Month/Season Observed Predicted Z_Score 1 April 2019 0.498 0.597 -4.008 2 April 2021 0.498 0.495 0.156 3 April 2022 0.498 0.426 3.853
What do we see in this comparison?
- The 2019 model (that assumes the use of the 2019 ball) predicts a much higher HR rate of 0.597 with a Z score of -4 — clearly we’re not using the lively 2019 ball in the 2023 season.
- In contrast, the 2022 model (using a 2022 ball) predicts a much lower HR rate of 0.426 with a Z score of 3.85 — we’re not currently using the “dead” 2022 ball.
- Interestingly, the 2021 model predicts a similar HR rate of 0.495 (Z score close to 0) — this indicates that the carry properties of the 2023 ball are similar to the 2021 ball.
This Shiny app is included in the ShinyBaseball package. The app is included in this folder on my Github repository. Several comments:
app.Rfile contains the Shiny app. It is a relatively short script — the
data.work()function in the script collects the data from my Github site and the
make_plot()function constructs the graph. Since this is a short script, it might serve as a useful example for those who are learning about Shiny.
allfits.Rdatafile is a Rdata file containing a list of the model fits. I have a total of 18 fits– I previously fit the generalized additive model predicting the probability of a home run as a function of the launch variables for each of the 6 months for each of the 2019, 2021 and 2022 seasons.
To run this app on one’s laptop, you put the
allfits.Rdata files in a separate folder. To launch the app, open the
app.R file and press the Run App button in RStudio.
I have an additional file
fit_gam_models.R in the folder. This is a R function that I previously ran to collect the model fits. You don’t need to execute this function, but is included so one can see the syntax for the GAM model fits.
Try it Out
- The live version of the Shiny app https://bayesball.shinyapps.io/HomeRunLaunchVariables/ will be active for the remainder of the 2023 season.
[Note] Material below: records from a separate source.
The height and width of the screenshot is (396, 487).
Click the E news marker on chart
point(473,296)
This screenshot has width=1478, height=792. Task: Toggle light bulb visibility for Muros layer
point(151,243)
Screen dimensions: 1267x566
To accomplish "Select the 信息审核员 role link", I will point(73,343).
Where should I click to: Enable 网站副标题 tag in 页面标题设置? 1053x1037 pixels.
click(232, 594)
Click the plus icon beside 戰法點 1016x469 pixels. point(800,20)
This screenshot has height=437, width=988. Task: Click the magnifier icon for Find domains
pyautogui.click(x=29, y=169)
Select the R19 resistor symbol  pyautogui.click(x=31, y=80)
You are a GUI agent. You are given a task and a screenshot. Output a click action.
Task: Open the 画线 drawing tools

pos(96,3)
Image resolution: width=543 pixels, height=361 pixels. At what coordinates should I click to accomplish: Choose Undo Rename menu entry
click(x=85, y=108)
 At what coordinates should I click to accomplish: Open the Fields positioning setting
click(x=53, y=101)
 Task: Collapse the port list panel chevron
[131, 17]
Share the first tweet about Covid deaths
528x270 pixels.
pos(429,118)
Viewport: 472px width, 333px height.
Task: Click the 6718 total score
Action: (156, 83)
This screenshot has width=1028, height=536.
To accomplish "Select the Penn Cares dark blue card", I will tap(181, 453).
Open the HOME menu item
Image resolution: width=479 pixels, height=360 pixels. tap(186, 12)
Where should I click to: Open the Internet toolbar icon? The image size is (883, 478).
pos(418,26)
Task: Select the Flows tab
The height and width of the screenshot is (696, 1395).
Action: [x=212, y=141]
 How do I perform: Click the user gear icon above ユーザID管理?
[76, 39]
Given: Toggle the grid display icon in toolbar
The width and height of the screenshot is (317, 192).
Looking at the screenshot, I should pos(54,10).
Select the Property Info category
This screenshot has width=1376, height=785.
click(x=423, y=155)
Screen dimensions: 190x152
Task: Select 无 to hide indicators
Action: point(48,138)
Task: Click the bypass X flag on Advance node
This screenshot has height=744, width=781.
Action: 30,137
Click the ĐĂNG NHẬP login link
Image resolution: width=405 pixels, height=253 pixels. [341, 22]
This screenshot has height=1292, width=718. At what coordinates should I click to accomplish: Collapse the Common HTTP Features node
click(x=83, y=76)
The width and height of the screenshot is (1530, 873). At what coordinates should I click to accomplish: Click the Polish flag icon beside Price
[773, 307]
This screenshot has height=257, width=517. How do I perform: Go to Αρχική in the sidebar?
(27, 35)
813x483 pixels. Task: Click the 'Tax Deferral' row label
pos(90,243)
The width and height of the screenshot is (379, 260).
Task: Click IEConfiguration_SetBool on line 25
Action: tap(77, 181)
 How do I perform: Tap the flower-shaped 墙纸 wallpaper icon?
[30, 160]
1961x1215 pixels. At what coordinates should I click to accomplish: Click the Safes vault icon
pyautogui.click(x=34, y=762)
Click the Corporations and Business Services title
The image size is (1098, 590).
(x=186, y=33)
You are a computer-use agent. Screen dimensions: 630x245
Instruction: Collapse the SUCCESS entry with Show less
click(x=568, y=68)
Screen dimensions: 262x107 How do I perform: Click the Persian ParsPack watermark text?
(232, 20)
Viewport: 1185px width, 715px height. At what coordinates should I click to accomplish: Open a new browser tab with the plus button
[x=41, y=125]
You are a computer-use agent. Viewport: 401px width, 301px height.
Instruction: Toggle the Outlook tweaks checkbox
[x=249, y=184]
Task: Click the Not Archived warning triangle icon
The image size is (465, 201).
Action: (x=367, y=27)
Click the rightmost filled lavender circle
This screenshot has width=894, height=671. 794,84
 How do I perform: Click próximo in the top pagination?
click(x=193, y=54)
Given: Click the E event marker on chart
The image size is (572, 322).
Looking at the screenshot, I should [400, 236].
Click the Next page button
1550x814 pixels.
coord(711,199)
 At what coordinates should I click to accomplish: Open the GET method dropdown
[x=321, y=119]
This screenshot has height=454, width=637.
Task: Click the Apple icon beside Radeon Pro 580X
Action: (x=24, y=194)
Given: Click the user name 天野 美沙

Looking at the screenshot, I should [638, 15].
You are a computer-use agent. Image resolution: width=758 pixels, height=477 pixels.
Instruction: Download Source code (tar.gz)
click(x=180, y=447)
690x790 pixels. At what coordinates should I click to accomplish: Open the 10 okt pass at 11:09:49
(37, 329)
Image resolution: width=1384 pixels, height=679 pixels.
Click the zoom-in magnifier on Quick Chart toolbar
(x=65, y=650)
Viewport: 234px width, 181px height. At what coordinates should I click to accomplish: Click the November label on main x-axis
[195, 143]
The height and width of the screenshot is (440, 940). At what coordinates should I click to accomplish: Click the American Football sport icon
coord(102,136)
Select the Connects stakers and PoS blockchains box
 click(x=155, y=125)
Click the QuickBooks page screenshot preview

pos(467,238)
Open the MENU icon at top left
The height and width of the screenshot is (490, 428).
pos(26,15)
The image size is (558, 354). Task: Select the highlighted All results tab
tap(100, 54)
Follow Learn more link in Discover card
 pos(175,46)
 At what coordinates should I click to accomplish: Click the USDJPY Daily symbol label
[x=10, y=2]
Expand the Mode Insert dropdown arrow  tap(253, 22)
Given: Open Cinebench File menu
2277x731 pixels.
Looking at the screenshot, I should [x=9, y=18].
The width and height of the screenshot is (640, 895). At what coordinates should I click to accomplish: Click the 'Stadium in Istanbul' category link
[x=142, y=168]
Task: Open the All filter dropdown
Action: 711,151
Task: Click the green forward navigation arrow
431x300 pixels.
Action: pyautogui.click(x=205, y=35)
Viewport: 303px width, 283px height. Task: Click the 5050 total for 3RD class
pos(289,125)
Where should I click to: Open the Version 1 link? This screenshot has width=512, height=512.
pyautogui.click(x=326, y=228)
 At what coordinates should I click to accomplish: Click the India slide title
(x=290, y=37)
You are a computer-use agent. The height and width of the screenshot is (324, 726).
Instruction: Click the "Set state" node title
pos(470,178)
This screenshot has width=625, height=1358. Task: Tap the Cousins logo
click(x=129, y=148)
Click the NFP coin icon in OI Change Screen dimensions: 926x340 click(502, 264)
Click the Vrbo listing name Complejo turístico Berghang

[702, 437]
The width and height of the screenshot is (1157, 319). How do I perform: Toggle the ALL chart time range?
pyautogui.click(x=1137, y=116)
- Using the Shiny app with the April data, it appears that the home run rates in 2023 are similar to that in the 2021 season. At this point of time, I would predict a similar total home run count in 2023 as in 2021. I will continue to collect Statcast data as the current season progresses.
- This app is helpful for exploring temperature effects by changing the prediction month.
- By exploring the home run rates for and comparing these rates with predictions from model fits for future months, we can see if the 2023 rates remain similar to the 2021 rates.